Dazzling new scientific techniques are allowing anthropologists to track the movements and menus of extinct hominids through the seasons and years as they ate their way across the African landscape, helping to illuminate the evolution of human diets.
Piecing together relationships between the diets of hominids several million years ago to that of early and modern humans is allowing scientists to see how diet relates to the evolution of cognitive abilities, social structures, locomotion and even disease, said anthropology Professor Matt Sponheimer. Sponheimer organized a session titled “The Evolution of Human Diets” at the annual American Association for the Advancement of Science meeting Feb. 12-15 in Chicago.
Sponheimer specializes in stable isotope analysis, comparing particular forms of the same chemical element, like carbon, present in fossil remains to help reconstruct past lives of hominids.
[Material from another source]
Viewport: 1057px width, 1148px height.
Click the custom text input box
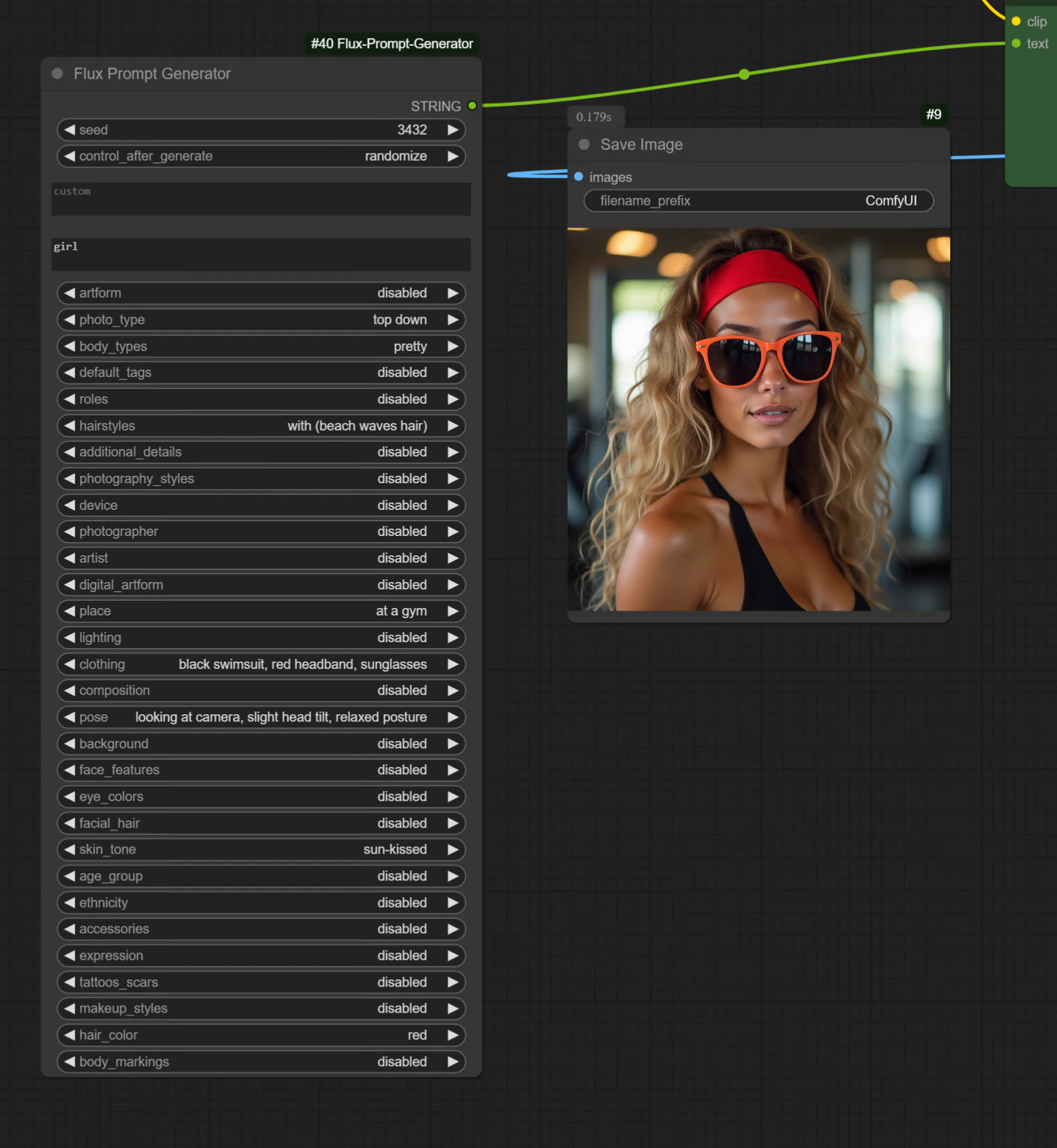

Zapping hominid teeth with lasers, for example, frees telltale carbon gases from the enamel, allowing scientists to pinpoint the types of plants consumed by the hominids and the environments where they lived, said Sponheimer, who also relies on the microscopic wear of ancient hominid teeth for data on food consumption.
“Darwin surmised more than 150 years ago in ‘The Descent of Man’ that changes in the subsistence or environment of human ancestors likely led to the advent of modern humans,” Sponheimer said. “Dietary resources can be a force for evolution…”
“Textbooks treat these ancient hominids as static piles of fossil bones,” said Sponheimer. “We treat them as biological organisms moving across the landscape. It’s entirely possible that many things we thought we knew about them were wrong, and pages of textbooks will have to have to be re-written.”
I’m a student of the anthropology of nutrition. That’s why I’ll never be a vegan.
Humans ate anything and everything as we evolved. If we could catch it, kill, pick it up off the ground, pluck it from a tree or bush - we ate it.